### What you are asked to do
Rewrite the records as a numbered list, leaving out blank lines.

-- Start of Records shown --

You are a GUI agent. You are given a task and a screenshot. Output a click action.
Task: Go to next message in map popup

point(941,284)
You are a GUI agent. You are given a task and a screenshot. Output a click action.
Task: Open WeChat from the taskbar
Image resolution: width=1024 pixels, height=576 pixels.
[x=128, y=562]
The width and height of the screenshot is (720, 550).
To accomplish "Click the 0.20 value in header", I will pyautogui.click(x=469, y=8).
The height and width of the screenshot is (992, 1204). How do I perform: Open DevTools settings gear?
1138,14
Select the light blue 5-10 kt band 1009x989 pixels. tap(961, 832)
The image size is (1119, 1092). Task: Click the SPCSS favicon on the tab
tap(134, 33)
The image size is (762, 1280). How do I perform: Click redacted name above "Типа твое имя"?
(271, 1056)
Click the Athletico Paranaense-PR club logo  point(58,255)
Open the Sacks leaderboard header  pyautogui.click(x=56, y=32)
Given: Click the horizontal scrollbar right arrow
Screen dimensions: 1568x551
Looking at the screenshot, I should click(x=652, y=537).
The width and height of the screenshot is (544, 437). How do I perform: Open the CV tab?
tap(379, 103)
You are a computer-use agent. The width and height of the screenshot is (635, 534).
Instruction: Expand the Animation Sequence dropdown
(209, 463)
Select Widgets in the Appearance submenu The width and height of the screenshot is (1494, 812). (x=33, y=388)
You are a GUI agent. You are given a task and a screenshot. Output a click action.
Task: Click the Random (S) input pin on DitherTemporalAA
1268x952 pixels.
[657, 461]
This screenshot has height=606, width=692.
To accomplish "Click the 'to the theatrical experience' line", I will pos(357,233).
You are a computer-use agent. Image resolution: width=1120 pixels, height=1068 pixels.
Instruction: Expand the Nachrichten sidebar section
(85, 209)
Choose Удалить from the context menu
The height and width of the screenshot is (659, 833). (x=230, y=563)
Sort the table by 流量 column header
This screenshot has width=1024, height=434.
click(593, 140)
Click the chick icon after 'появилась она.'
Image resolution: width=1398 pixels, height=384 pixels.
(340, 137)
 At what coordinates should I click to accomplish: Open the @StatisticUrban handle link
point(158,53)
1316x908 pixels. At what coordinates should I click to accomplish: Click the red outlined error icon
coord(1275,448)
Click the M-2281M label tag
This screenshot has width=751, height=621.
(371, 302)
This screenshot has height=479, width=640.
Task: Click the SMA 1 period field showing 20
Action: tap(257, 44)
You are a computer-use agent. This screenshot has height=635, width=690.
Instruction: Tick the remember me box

-- End of Records shown --

### Output below
1. You are a GUI agent. You are given a task and a screenshot. Output a click action.
2. Task: Go to next message in map popup
3. point(941,284)
4. You are a GUI agent. You are given a task and a screenshot. Output a click action.
5. Task: Open WeChat from the taskbar
6. Image resolution: width=1024 pixels, height=576 pixels.
7. [x=128, y=562]
8. The width and height of the screenshot is (720, 550).
9. To accomplish "Click the 0.20 value in header", I will pyautogui.click(x=469, y=8).
10. The height and width of the screenshot is (992, 1204). How do I perform: Open DevTools settings gear?
11. 1138,14
12. Select the light blue 5-10 kt band 1009x989 pixels. tap(961, 832)
13. The image size is (1119, 1092). Task: Click the SPCSS favicon on the tab
14. tap(134, 33)
15. The image size is (762, 1280). How do I perform: Click redacted name above "Типа твое имя"?
16. (271, 1056)
17. Click the Athletico Paranaense-PR club logo  point(58,255)
18. Open the Sacks leaderboard header  pyautogui.click(x=56, y=32)
19. Given: Click the horizontal scrollbar right arrow
20. Screen dimensions: 1568x551
21. Looking at the screenshot, I should click(x=652, y=537).
22. The width and height of the screenshot is (544, 437). How do I perform: Open the CV tab?
23. tap(379, 103)
24. You are a computer-use agent. The width and height of the screenshot is (635, 534).
25. Instruction: Expand the Animation Sequence dropdown
26. (209, 463)
27. Select Widgets in the Appearance submenu The width and height of the screenshot is (1494, 812). (x=33, y=388)
28. You are a GUI agent. You are given a task and a screenshot. Output a click action.
29. Task: Click the Random (S) input pin on DitherTemporalAA
30. 1268x952 pixels.
31. [657, 461]
32. This screenshot has height=606, width=692.
33. To accomplish "Click the 'to the theatrical experience' line", I will pos(357,233).
34. You are a computer-use agent. Image resolution: width=1120 pixels, height=1068 pixels.
35. Instruction: Expand the Nachrichten sidebar section
36. (85, 209)
37. Choose Удалить from the context menu
38. The height and width of the screenshot is (659, 833). (x=230, y=563)
39. Sort the table by 流量 column header
40. This screenshot has width=1024, height=434.
41. click(593, 140)
42. Click the chick icon after 'появилась она.'
43. Image resolution: width=1398 pixels, height=384 pixels.
44. (340, 137)
45.  At what coordinates should I click to accomplish: Open the @StatisticUrban handle link
46. point(158,53)
47. 1316x908 pixels. At what coordinates should I click to accomplish: Click the red outlined error icon
48. coord(1275,448)
49. Click the M-2281M label tag
50. This screenshot has width=751, height=621.
51. (371, 302)
52. This screenshot has height=479, width=640.
53. Task: Click the SMA 1 period field showing 20
54. Action: tap(257, 44)
55. You are a computer-use agent. This screenshot has height=635, width=690.
56. Instruction: Tick the remember me box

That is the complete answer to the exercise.